Quote the entries in full, character for character, without their images.

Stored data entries
▶

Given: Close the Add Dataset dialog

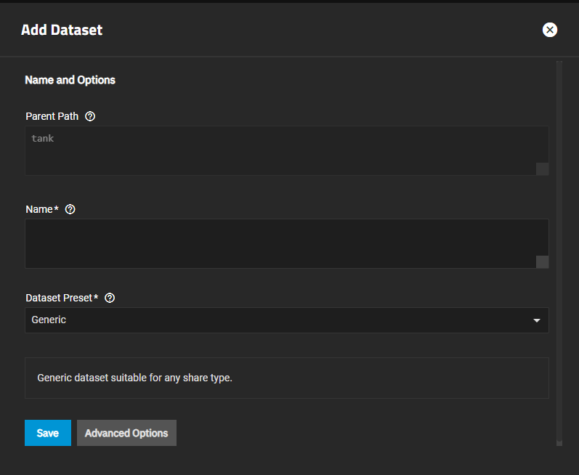Looking at the screenshot, I should coord(550,30).
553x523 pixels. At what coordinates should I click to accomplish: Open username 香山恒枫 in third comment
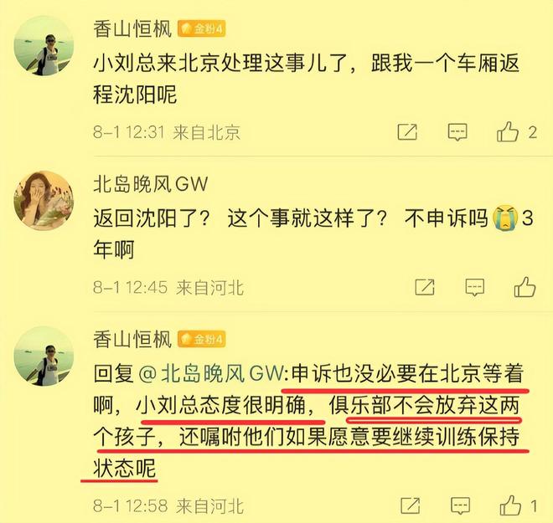(132, 339)
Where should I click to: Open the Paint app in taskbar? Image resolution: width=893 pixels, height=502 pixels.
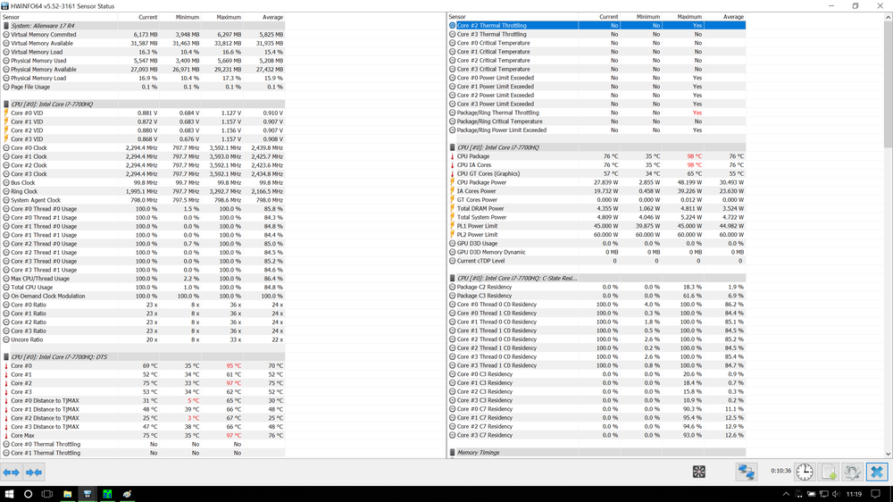pos(128,494)
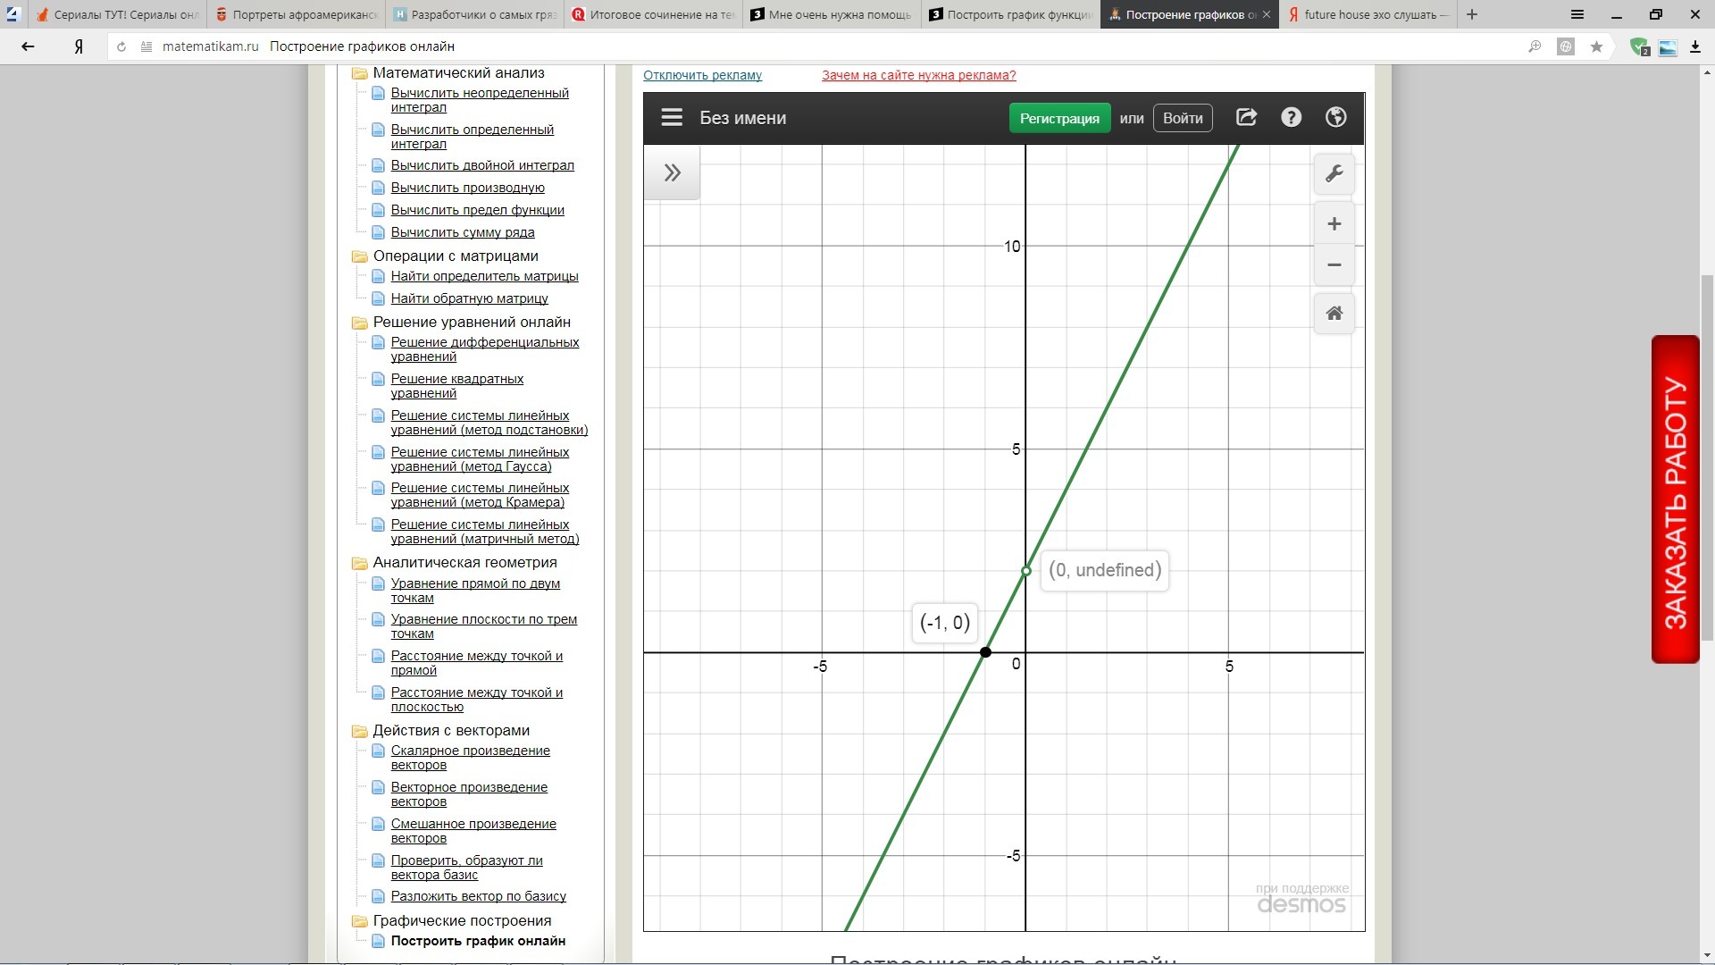
Task: Open browser bookmark star icon
Action: pos(1596,46)
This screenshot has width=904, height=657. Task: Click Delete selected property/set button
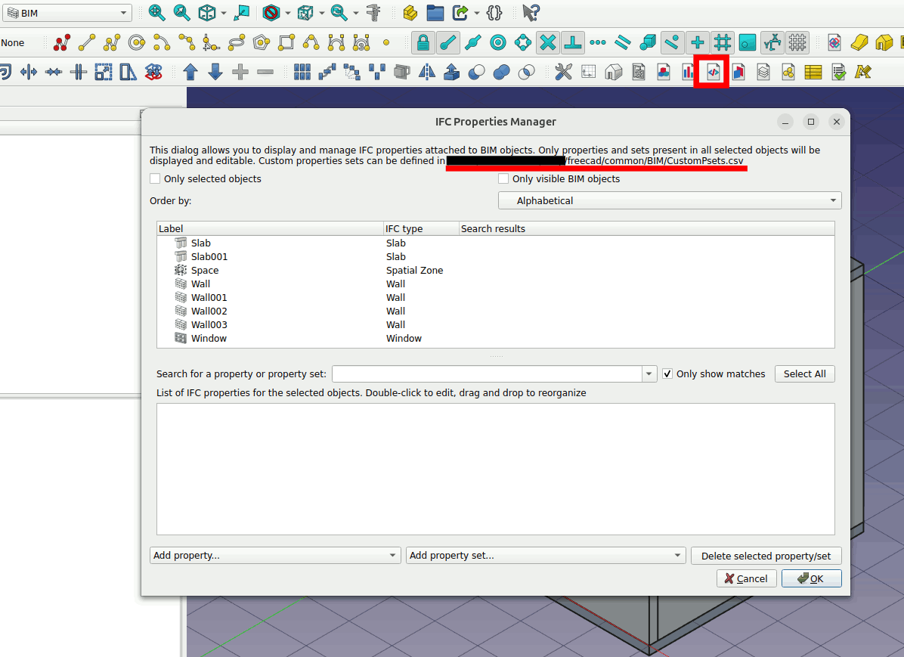point(766,556)
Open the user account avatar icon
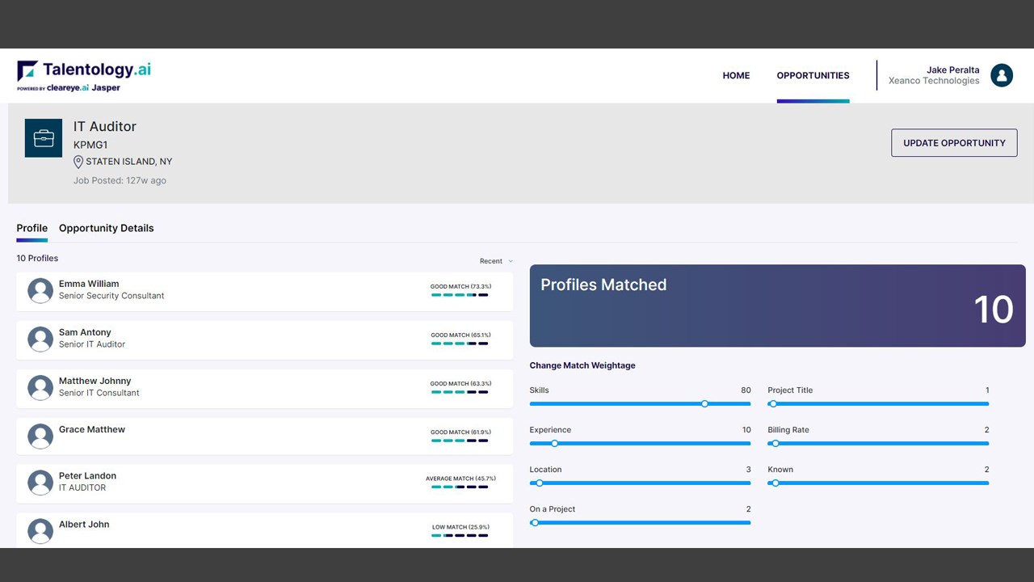Screen dimensions: 1034x582 tap(1002, 75)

◀

Task answer:
Given: Close the Add Dataset dialog

Looking at the screenshot, I should coord(550,30).
553x523 pixels. At what coordinates should I click to accomplish: Open username 香山恒枫 in third comment
(132, 339)
Where should I click to: Open the Paint app in taskbar? Image resolution: width=893 pixels, height=502 pixels.
pos(128,494)
Task: Open browser bookmark star icon
Action: pos(1596,46)
This screenshot has width=904, height=657. Task: Click Delete selected property/set button
point(766,556)
Open the user account avatar icon
Screen dimensions: 1034x582 tap(1002, 75)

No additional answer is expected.